Il ne suffit pas d’errer sur mes terres d’élection pour savoir tirer à la fois sur la corde sensible et les fils de l’imagination. Je réclame de la délicatesse. J’en aurais.

Rond, la silhouette de la lune et le fantôme de la perfection : Éclipse a le bonheur de façonner un petit univers où derrière chaque chanson l’on croit discerner l’ombre d’une personne, encore vivante, bien vivante même si l’on a cru comprendre qu’elle s’est éteinte depuis longtemps.
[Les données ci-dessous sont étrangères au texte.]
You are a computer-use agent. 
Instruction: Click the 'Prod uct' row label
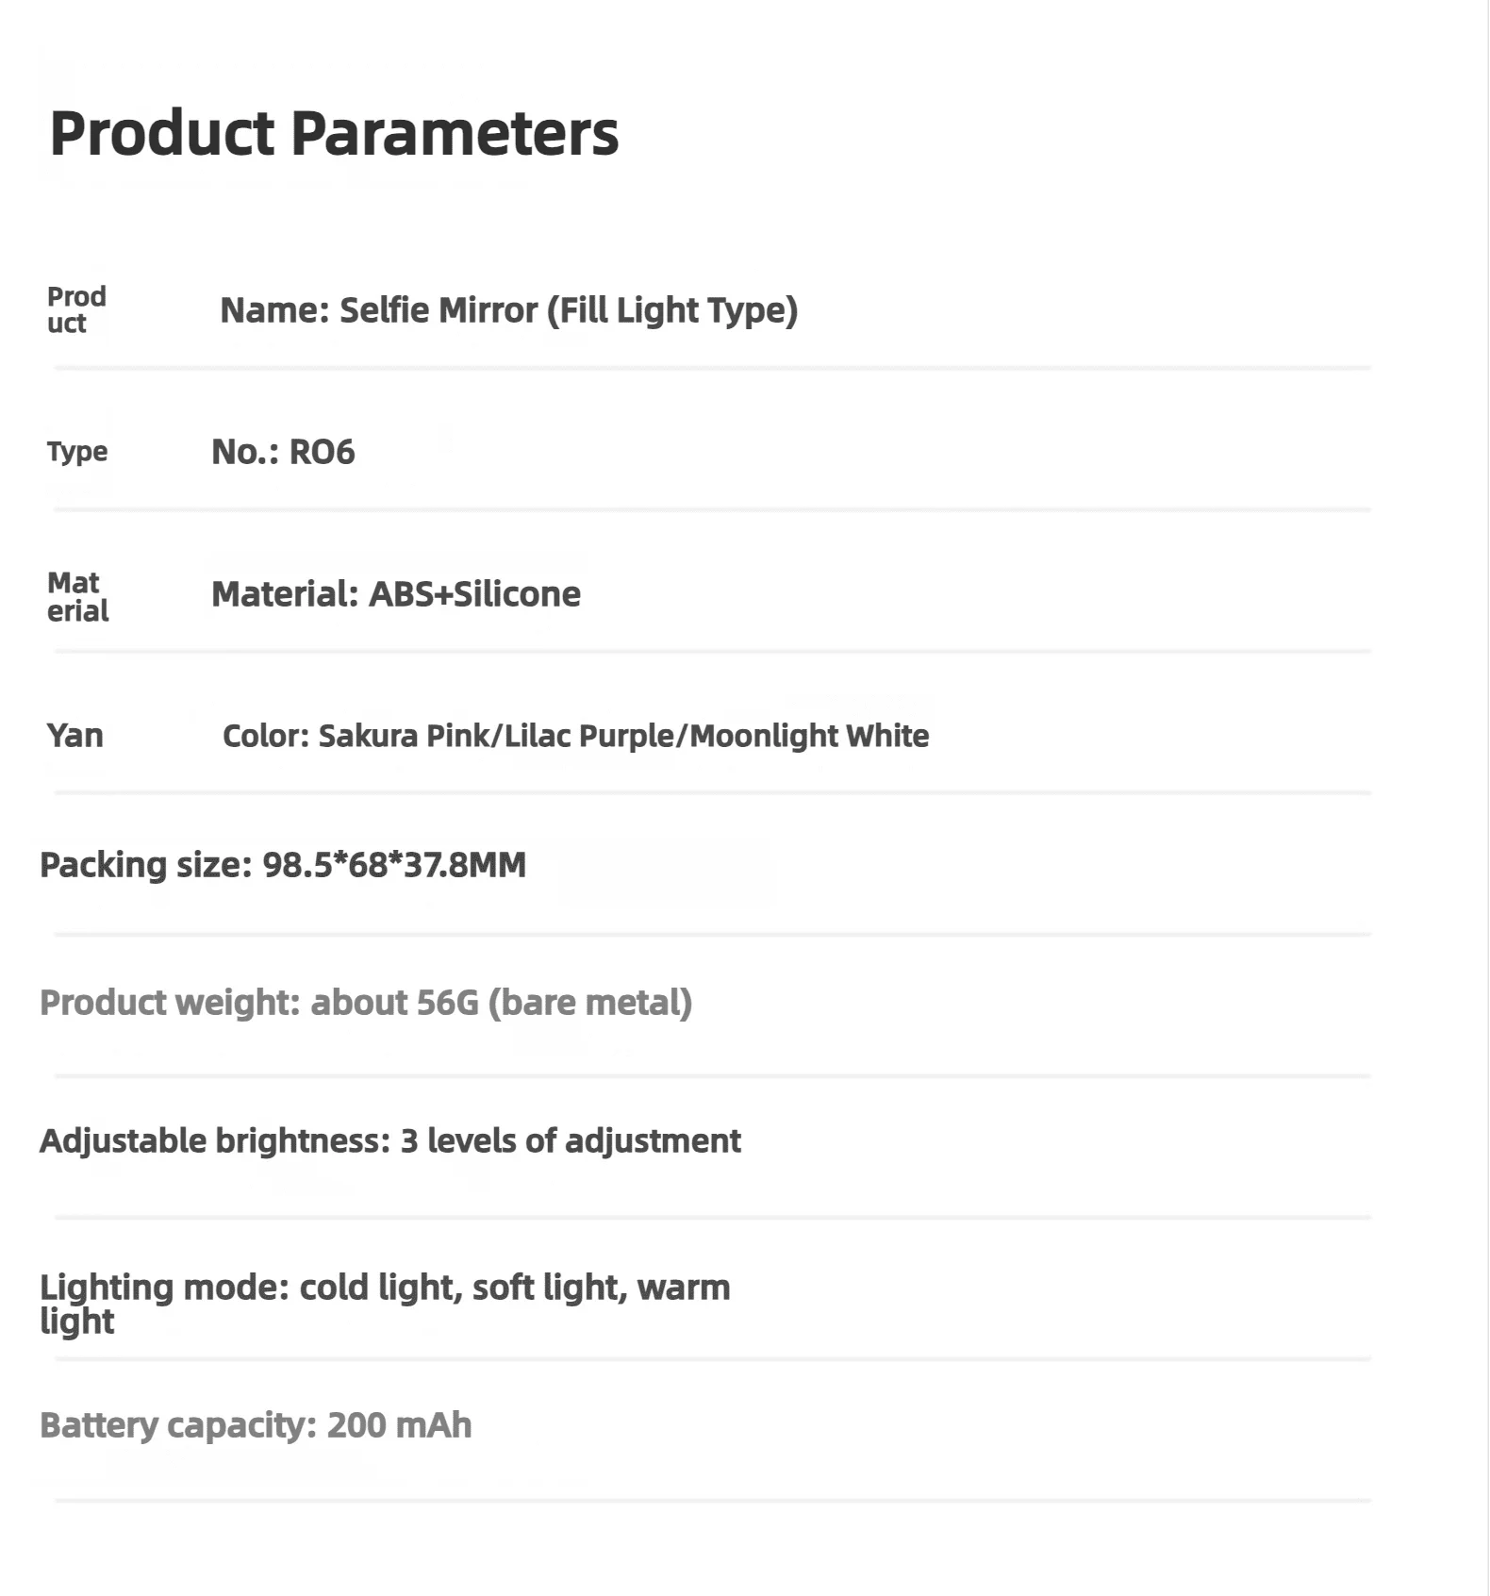(76, 309)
Tout est dans le regard de la sombre jeune femme qui nous dévisage sur la pochette de l’album : qui était-elle et qu’est-elle devenue ? Il me semble qu’à l’écoute d’Éclipse nous mourrions d’envie de connaitre son histoire.

C’est la multiplication des voix et des fantômes qu’elles appellent qui nous retient : chuchotement, soupirs, voix clairs et enfantines, voix pleines et graves, chœurs, canons. Chaque chanson raconte son histoire, fait progresser l’intrigue que l’on devine tragique aux changement de tonalités, une progression par paliers vers une fin jamais reniée. Je conserve pour moi ces deux portraits, durs, de femmes « Ophelia’s Crown » et « Pandra’s Womb », pour conclure sur le souffle incantatoire de « At » a distance.

Le disque chante la douceur poudré des fleurs fanées, l’odeur de la poudre d’iris qui se mêle à celle des feuilles mortes et de l’humus, une senteur tout en délicatesse, un étrange mélange annonciateur de l’exercice auquel se livre le groupe : un exorcisme doux de la mélancolie, apte à nous faire comprendre notre commun désir d’enfin domestiquer la mort et le temps qui passe.

Le boîtier enfin, tout en nostalgiques photos sépias et en créatures ailées judicieusement déchirées, finalise ce lumineux instant d’outre-tombe.